━━ Input for this task
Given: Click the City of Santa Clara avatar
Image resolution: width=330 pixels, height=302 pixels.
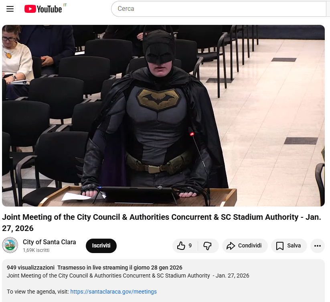Looking at the screenshot, I should click(x=10, y=245).
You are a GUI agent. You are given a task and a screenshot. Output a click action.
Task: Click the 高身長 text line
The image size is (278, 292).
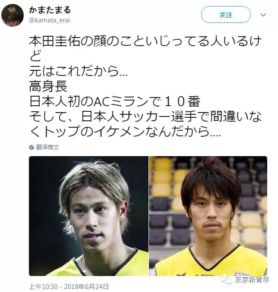pos(48,86)
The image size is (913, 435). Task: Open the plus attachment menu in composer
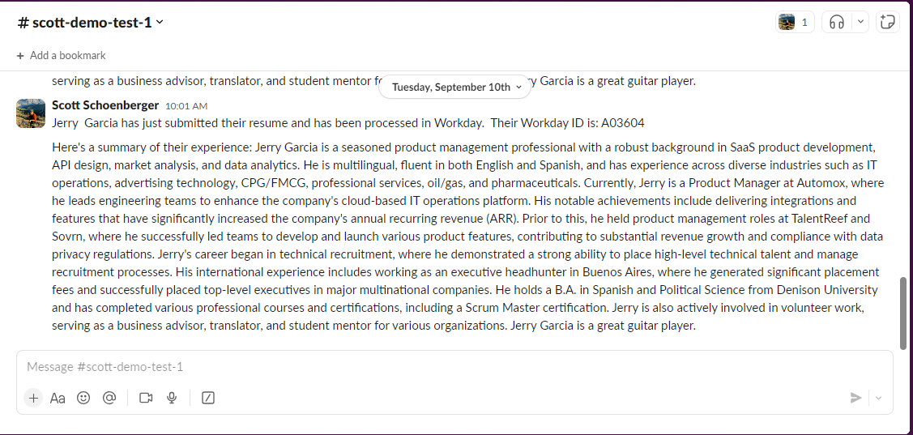(33, 398)
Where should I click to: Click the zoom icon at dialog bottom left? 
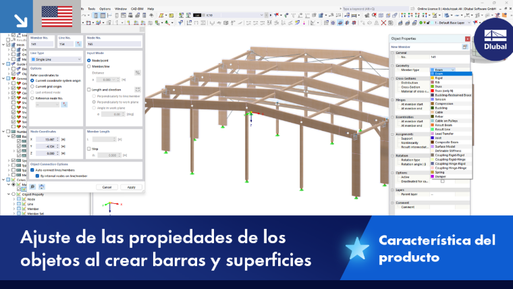point(32,187)
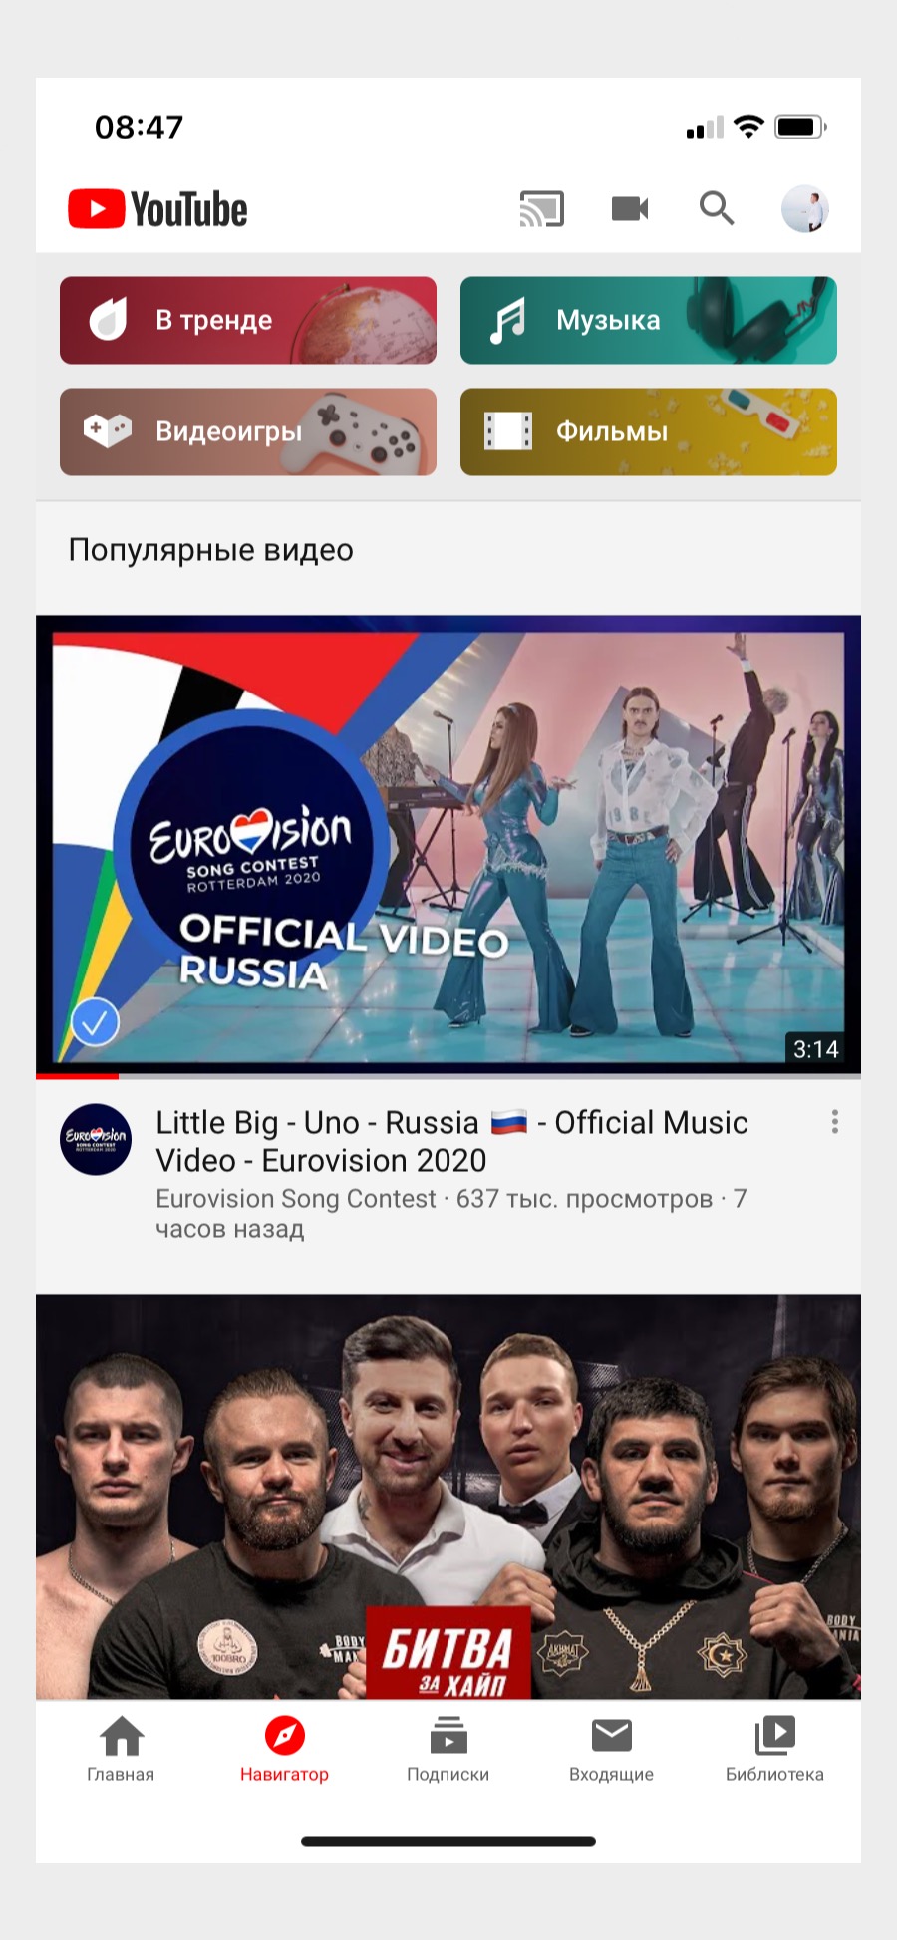Open the Музыка category
The image size is (897, 1940).
[x=649, y=320]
━━━━
Work instructions -
When you copy the data above, keep each line exact and omit the pictures.

Finished task -
Given: Click the City of Santa Clara avatar
Image resolution: width=330 pixels, height=302 pixels.
Looking at the screenshot, I should click(x=10, y=245).
You are a GUI agent. You are given a task and a screenshot. Output a click action.
Task: Click the 高身長 text line
The image size is (278, 292).
pos(48,86)
The image size is (913, 435). Task: Open the plus attachment menu in composer
(33, 398)
Where should I click to: Click the zoom icon at dialog bottom left? 
point(32,187)
Open the Музыка category
The image size is (897, 1940).
[x=649, y=320]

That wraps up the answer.